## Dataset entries
BEGIN

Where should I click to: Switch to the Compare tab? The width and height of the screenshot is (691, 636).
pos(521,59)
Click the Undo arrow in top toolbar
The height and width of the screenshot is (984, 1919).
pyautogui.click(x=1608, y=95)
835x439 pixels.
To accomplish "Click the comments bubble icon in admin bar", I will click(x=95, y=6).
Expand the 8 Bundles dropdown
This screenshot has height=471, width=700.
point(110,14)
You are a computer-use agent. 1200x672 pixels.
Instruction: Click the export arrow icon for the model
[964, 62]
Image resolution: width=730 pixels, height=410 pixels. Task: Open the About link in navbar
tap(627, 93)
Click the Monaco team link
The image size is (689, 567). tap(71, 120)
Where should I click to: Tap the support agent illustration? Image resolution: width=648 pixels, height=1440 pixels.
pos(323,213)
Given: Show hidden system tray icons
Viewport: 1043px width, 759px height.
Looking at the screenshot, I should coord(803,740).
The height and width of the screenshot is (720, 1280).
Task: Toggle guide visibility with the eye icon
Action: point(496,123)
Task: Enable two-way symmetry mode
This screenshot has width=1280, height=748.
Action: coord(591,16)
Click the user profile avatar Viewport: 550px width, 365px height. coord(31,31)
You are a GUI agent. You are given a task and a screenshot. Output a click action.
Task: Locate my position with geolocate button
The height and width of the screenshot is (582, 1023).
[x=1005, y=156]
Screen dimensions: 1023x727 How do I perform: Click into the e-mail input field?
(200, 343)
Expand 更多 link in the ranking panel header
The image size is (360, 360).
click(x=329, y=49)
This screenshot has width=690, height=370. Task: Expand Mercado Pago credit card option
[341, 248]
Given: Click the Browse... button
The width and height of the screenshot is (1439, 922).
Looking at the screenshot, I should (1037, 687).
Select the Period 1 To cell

END

## EXERCISE PROMPT
Every record needs to be written out again, exactly as it was given.

## FINISHED TASK
Where should I click to: Switch to the Compare tab? The width and height of the screenshot is (691, 636).
pos(521,59)
Click the Undo arrow in top toolbar
The height and width of the screenshot is (984, 1919).
pyautogui.click(x=1608, y=95)
835x439 pixels.
To accomplish "Click the comments bubble icon in admin bar", I will click(x=95, y=6).
Expand the 8 Bundles dropdown
This screenshot has height=471, width=700.
point(110,14)
You are a computer-use agent. 1200x672 pixels.
Instruction: Click the export arrow icon for the model
[964, 62]
Image resolution: width=730 pixels, height=410 pixels. Task: Open the About link in navbar
tap(627, 93)
Click the Monaco team link
The image size is (689, 567). tap(71, 120)
Where should I click to: Tap the support agent illustration? Image resolution: width=648 pixels, height=1440 pixels.
pos(323,213)
Given: Show hidden system tray icons
Viewport: 1043px width, 759px height.
Looking at the screenshot, I should coord(803,740).
The height and width of the screenshot is (720, 1280).
Task: Toggle guide visibility with the eye icon
Action: point(496,123)
Task: Enable two-way symmetry mode
This screenshot has width=1280, height=748.
Action: coord(591,16)
Click the user profile avatar Viewport: 550px width, 365px height. coord(31,31)
You are a GUI agent. You are given a task and a screenshot. Output a click action.
Task: Locate my position with geolocate button
The height and width of the screenshot is (582, 1023).
[x=1005, y=156]
Screen dimensions: 1023x727 How do I perform: Click into the e-mail input field?
(200, 343)
Expand 更多 link in the ranking panel header
The image size is (360, 360).
click(x=329, y=49)
This screenshot has width=690, height=370. Task: Expand Mercado Pago credit card option
[341, 248]
Given: Click the Browse... button
The width and height of the screenshot is (1439, 922).
Looking at the screenshot, I should (1037, 687).
Select the Period 1 To cell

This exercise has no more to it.